### INSTRUCTIONS FOR THE TASK
Report each line of the entries below that contains the word "screenshot", copying every such line in full.
************
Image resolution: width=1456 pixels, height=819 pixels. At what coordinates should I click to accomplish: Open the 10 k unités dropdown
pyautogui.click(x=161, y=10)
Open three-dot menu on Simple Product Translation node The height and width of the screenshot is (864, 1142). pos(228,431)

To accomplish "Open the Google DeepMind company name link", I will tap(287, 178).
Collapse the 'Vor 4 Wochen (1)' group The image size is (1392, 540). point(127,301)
************
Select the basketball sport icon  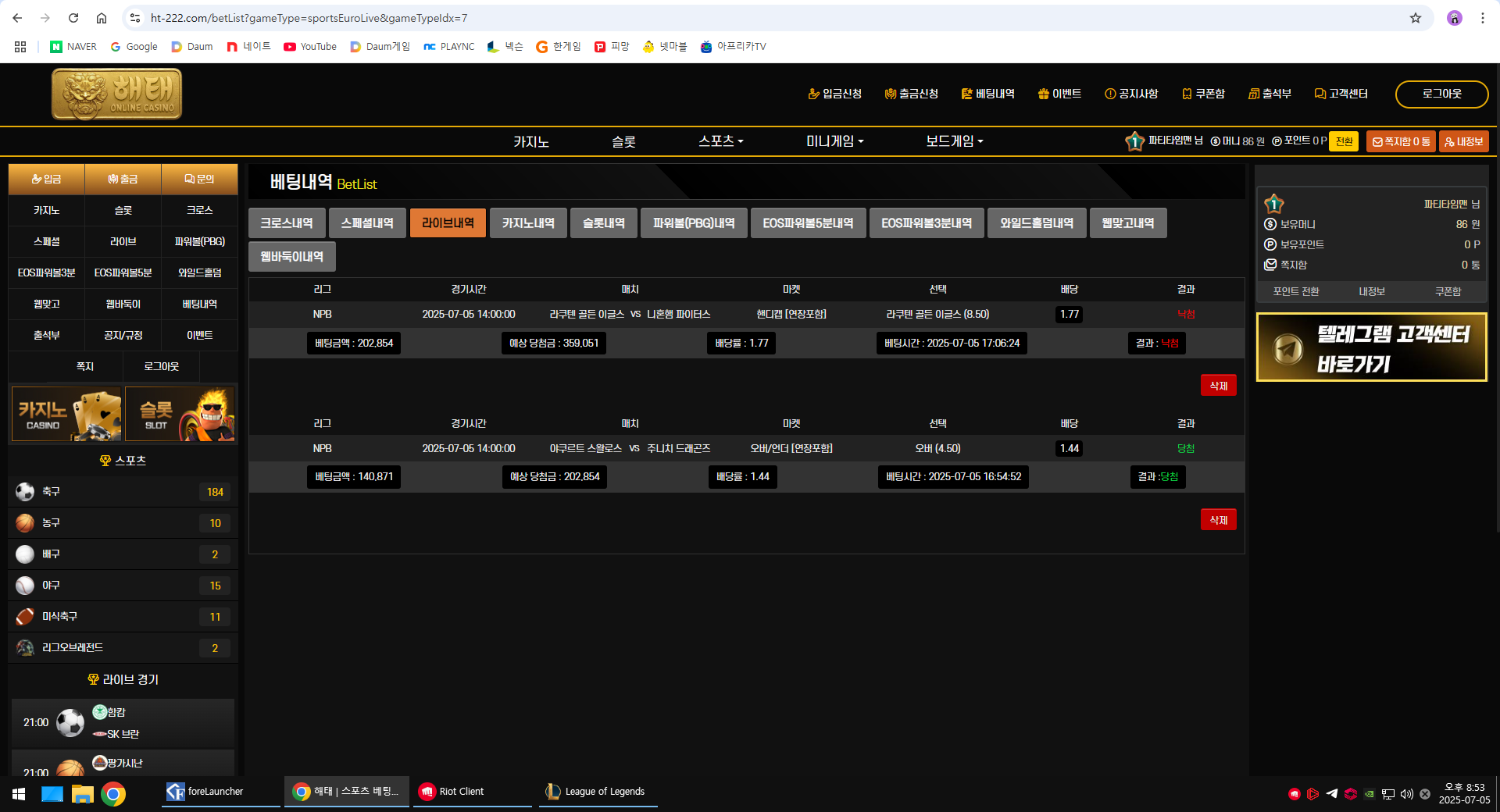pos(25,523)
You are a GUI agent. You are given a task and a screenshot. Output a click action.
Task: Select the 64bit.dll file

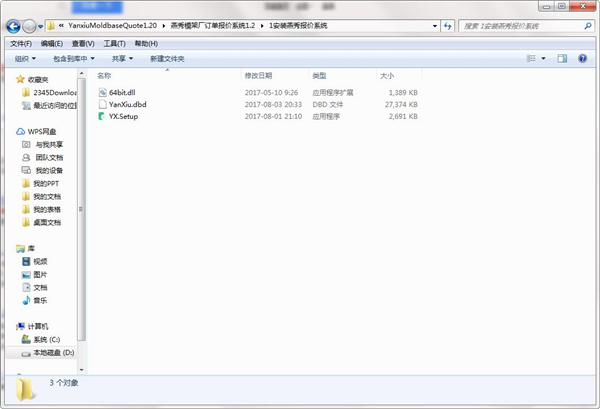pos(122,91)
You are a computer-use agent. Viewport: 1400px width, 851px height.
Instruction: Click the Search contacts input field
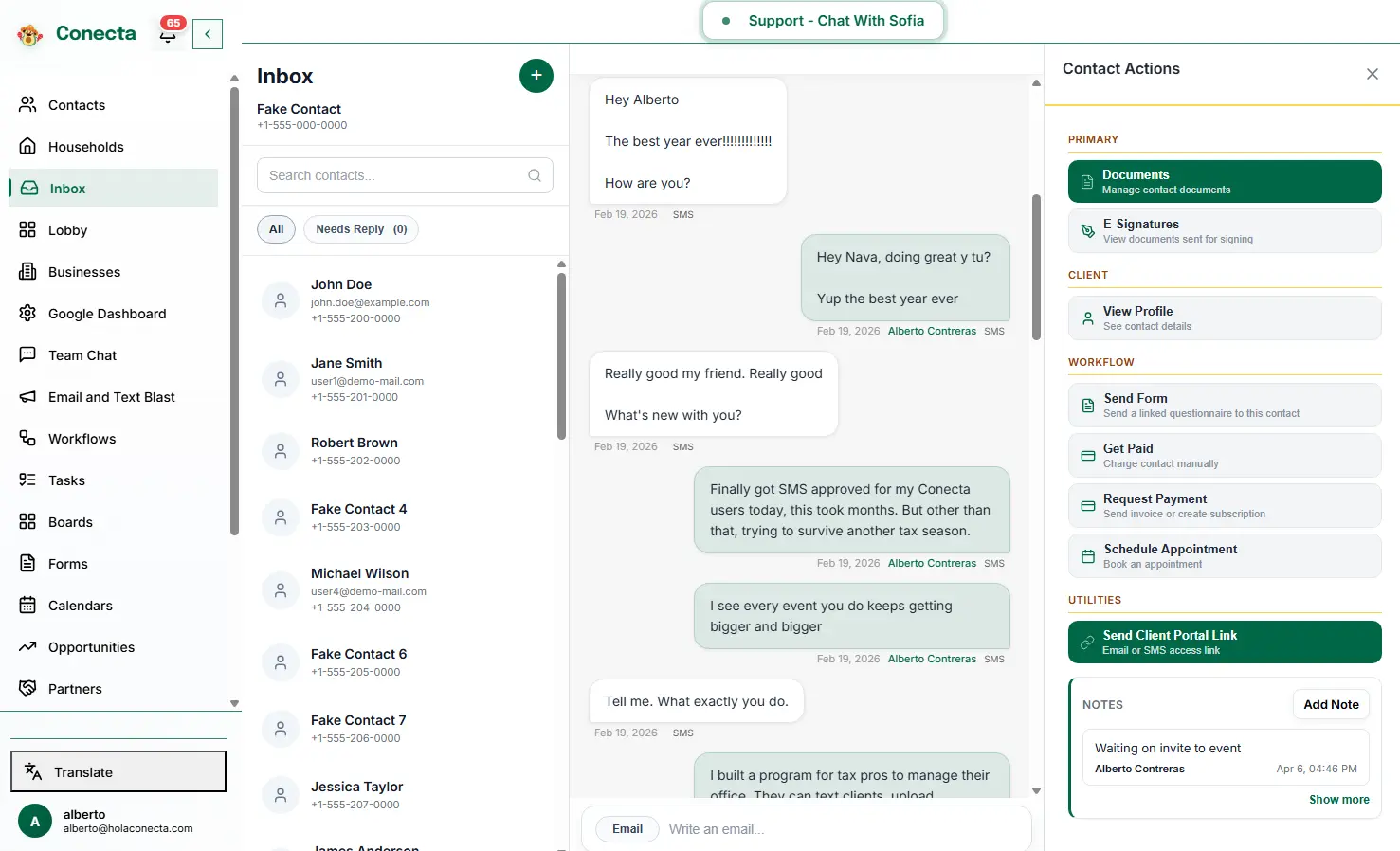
************
### REPLY
Open three-dot menu on Simple Product Translation node The height and width of the screenshot is (864, 1142). pos(228,431)
You are a GUI agent. You are given a task and a screenshot. Output a click action.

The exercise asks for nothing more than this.